-- START OF Data lines --
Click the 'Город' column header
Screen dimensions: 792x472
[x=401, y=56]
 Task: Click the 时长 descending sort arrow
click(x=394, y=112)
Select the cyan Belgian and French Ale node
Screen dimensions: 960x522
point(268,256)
-- END OF Data lines --
**Written task:** Replace "column header" with "column heading" in the lines above and give them again with nothing else changed.

**Answer to the problem:**
Click the 'Город' column heading
Screen dimensions: 792x472
[x=401, y=56]
 Task: Click the 时长 descending sort arrow
click(x=394, y=112)
Select the cyan Belgian and French Ale node
Screen dimensions: 960x522
point(268,256)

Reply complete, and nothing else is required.